*TASK DESCRIPTION*: Could you restate word for word each line from the top of the listing below through the line containing "Task: Select the paint format roller icon"? Keep the pictures out.

*EXTRACTED ENTRIES*:

..........

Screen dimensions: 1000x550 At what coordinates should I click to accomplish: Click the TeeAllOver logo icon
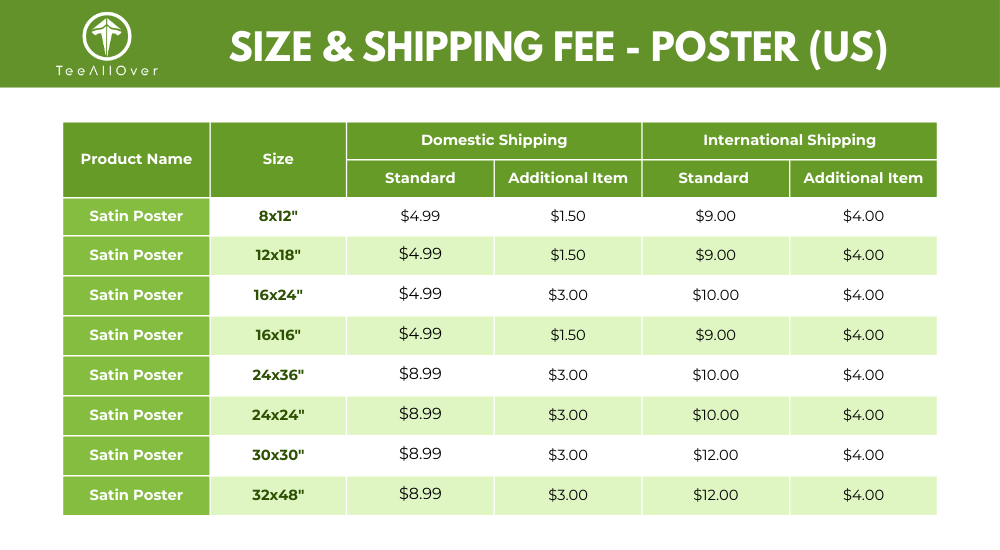[107, 36]
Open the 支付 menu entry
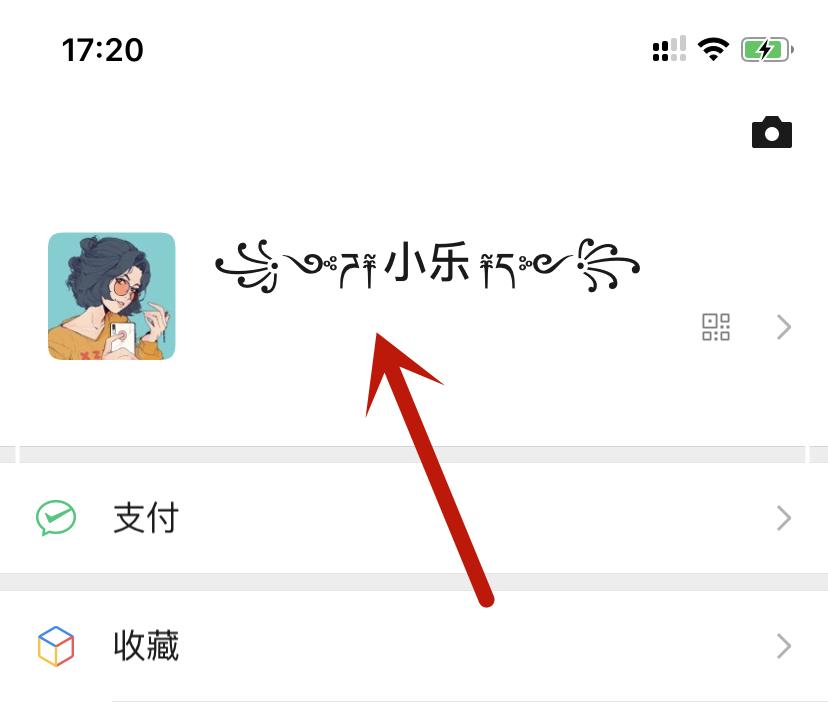This screenshot has width=828, height=702. 414,518
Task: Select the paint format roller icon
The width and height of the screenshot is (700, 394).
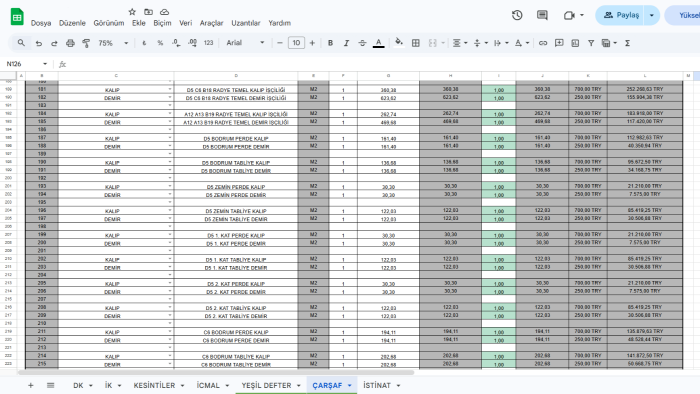Action: click(86, 43)
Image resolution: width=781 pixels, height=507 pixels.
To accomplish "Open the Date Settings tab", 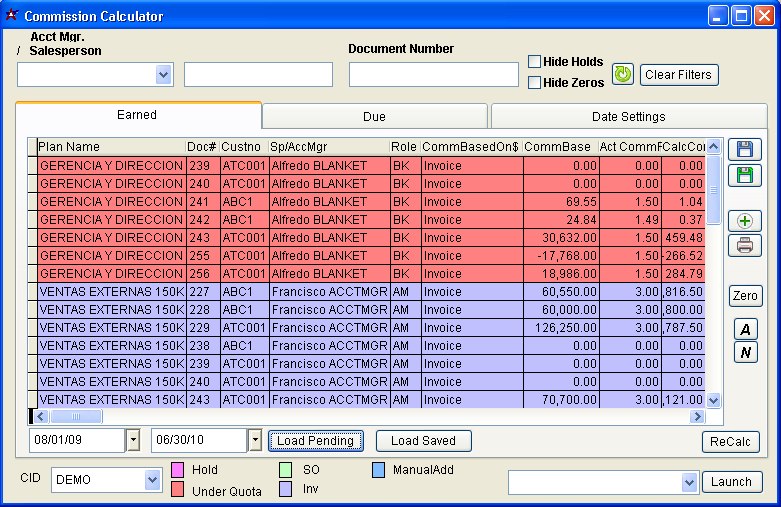I will click(628, 117).
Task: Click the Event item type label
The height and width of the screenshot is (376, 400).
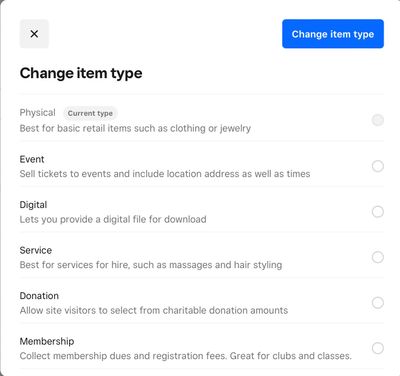Action: tap(32, 159)
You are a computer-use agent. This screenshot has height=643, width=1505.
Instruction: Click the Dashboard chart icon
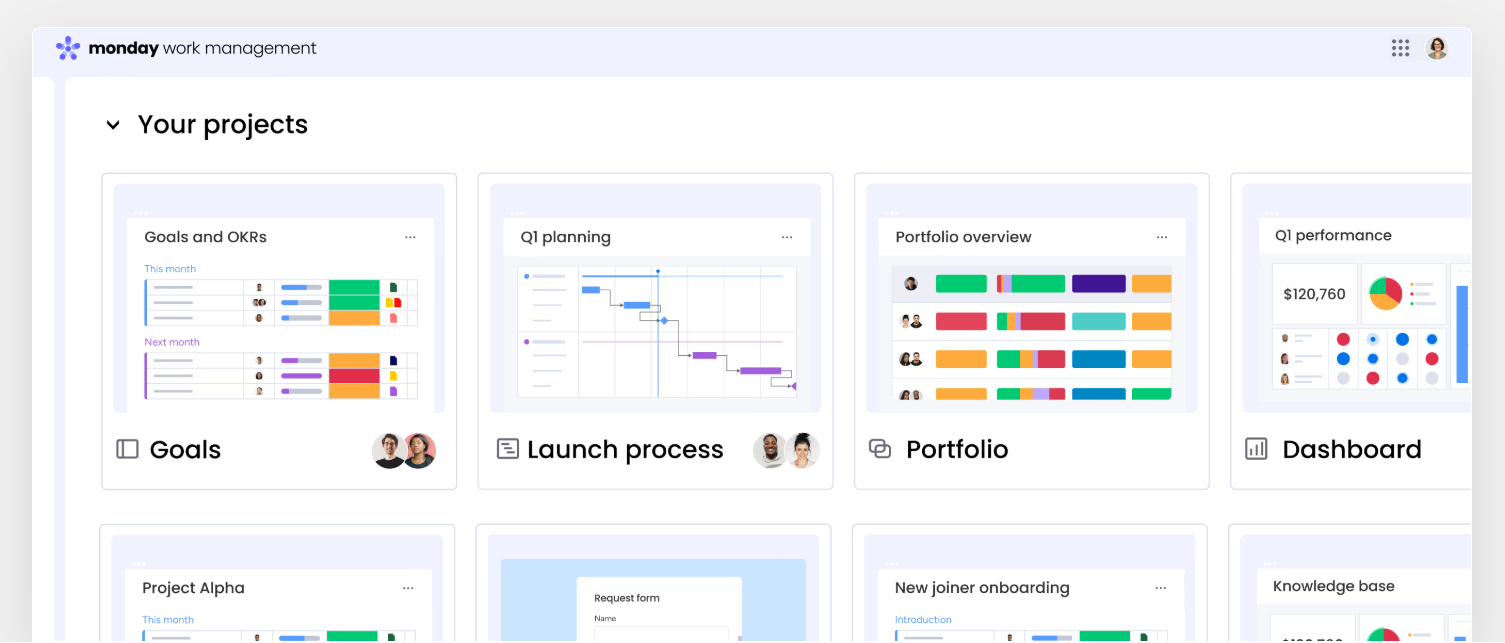click(x=1256, y=449)
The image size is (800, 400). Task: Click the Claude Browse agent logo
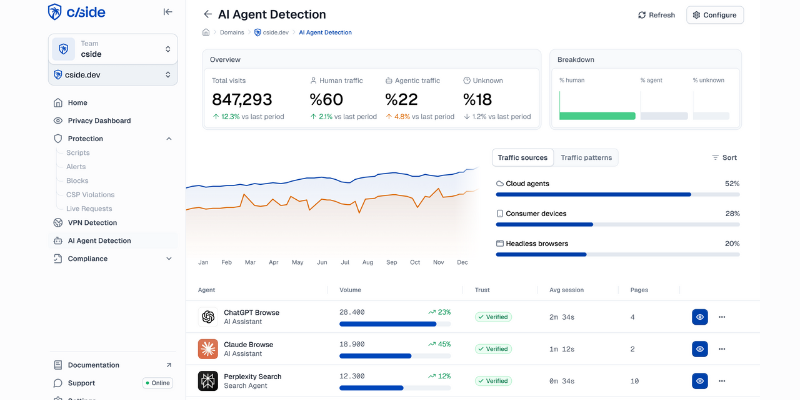point(207,349)
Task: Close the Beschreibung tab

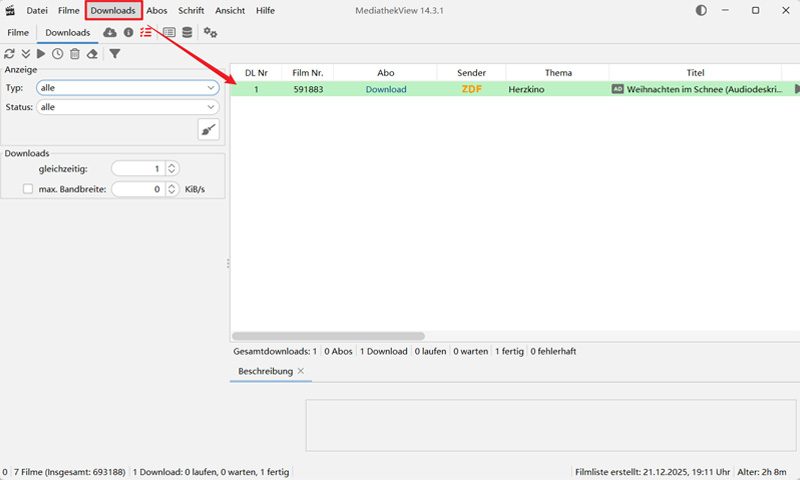Action: [x=301, y=371]
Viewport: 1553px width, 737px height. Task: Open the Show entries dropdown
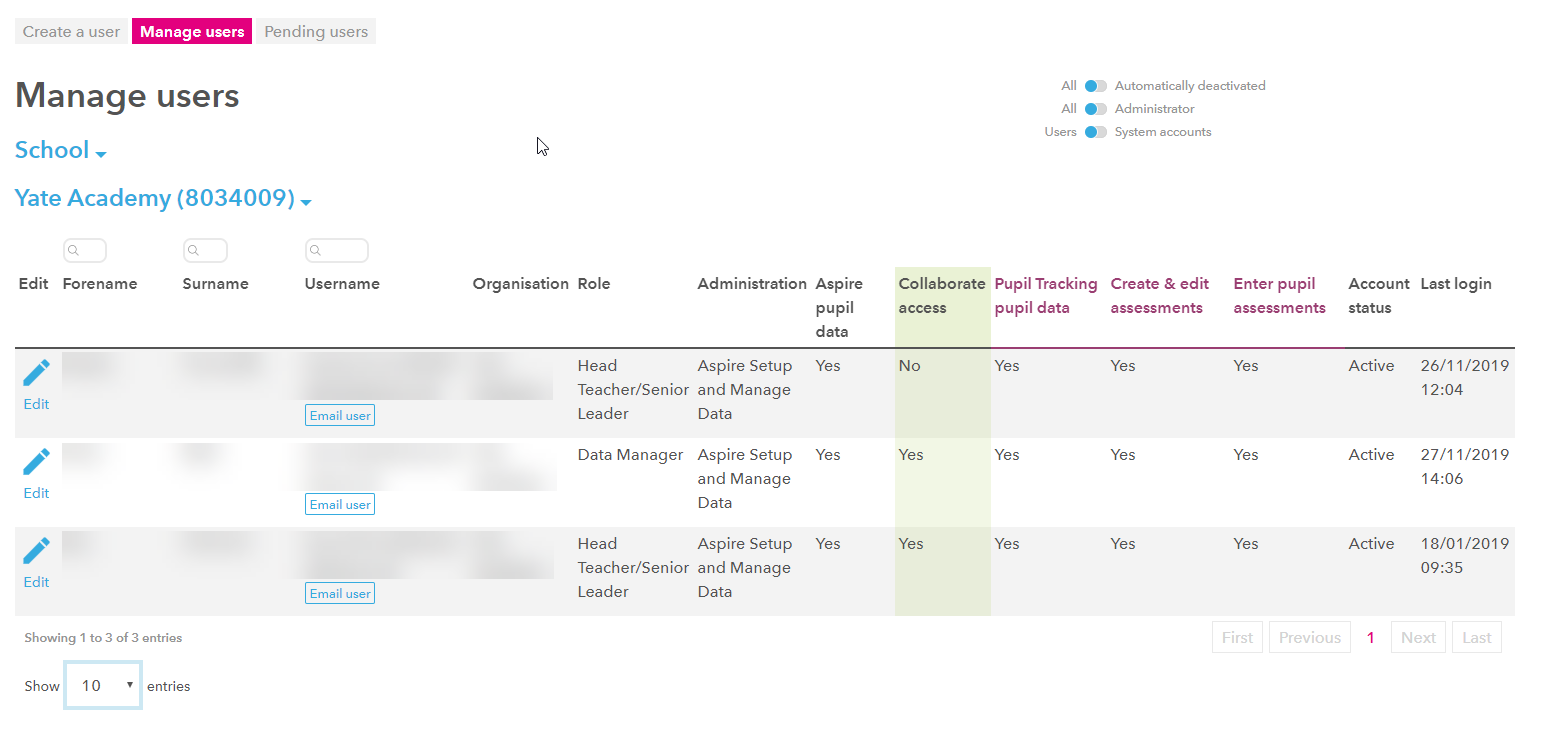(x=102, y=684)
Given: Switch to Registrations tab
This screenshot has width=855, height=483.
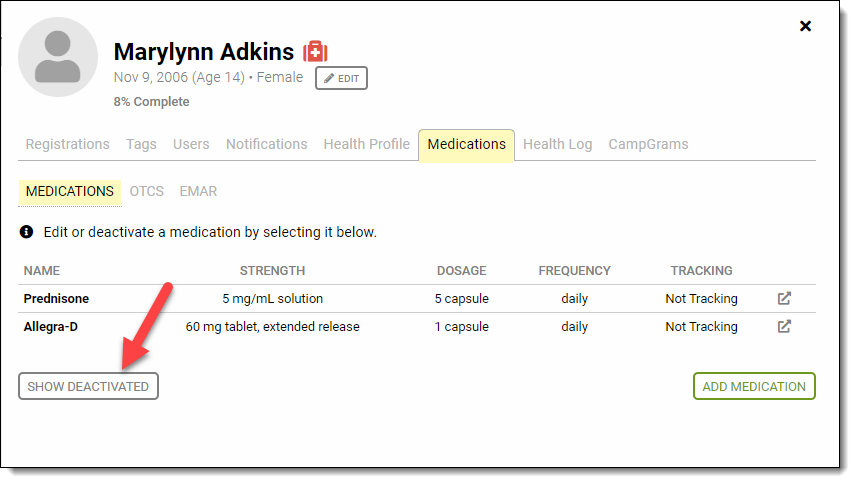Looking at the screenshot, I should pyautogui.click(x=67, y=144).
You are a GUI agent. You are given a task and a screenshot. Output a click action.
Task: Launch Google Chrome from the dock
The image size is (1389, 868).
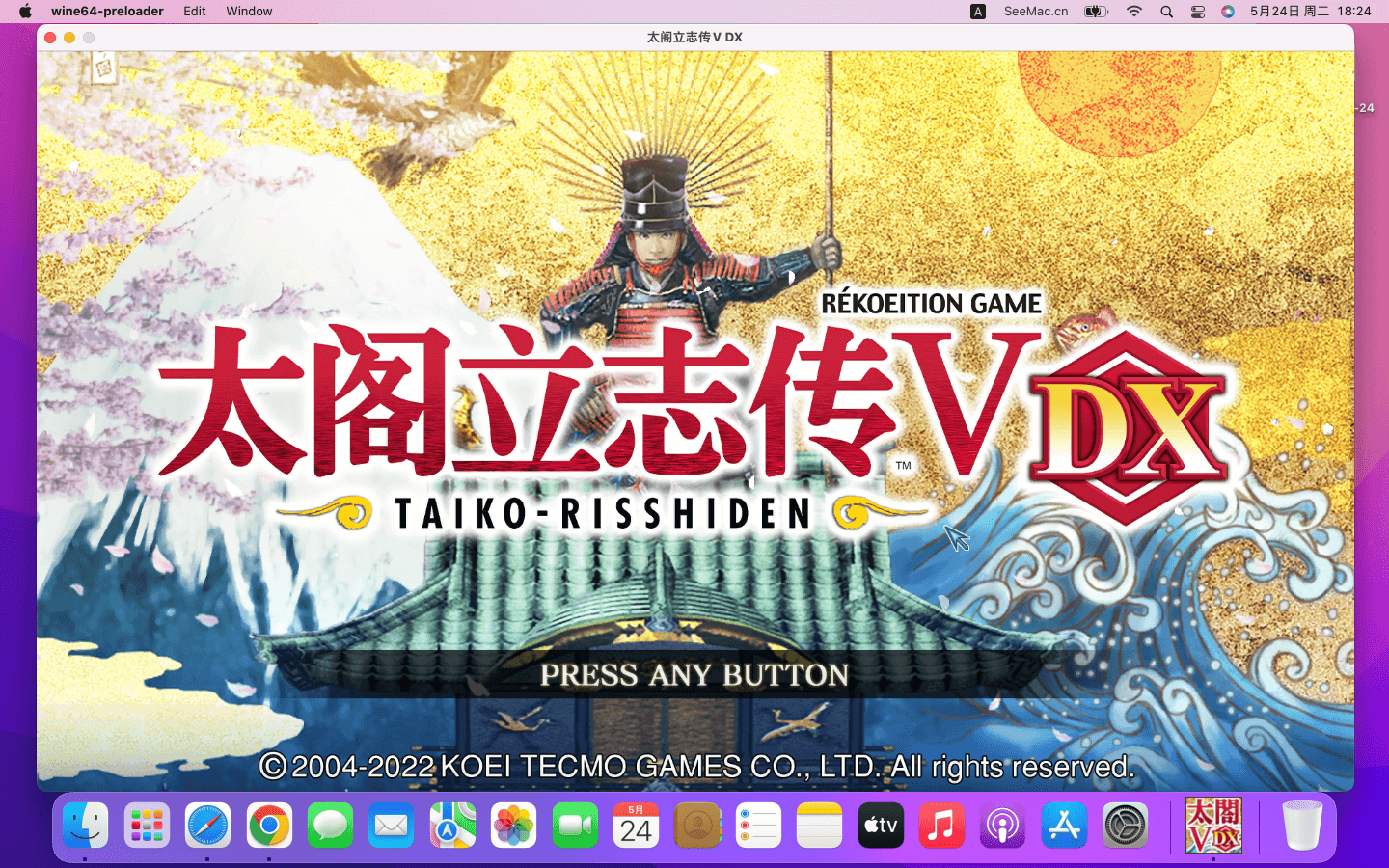tap(269, 827)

..........

*TASK SOLUTION*:
Screen dimensions: 1000x550 At what coordinates should I click to accomplish: Click the TeeAllOver logo icon
[107, 36]
Open the 支付 menu entry
This screenshot has width=828, height=702. 414,518
Task: Select the paint format roller icon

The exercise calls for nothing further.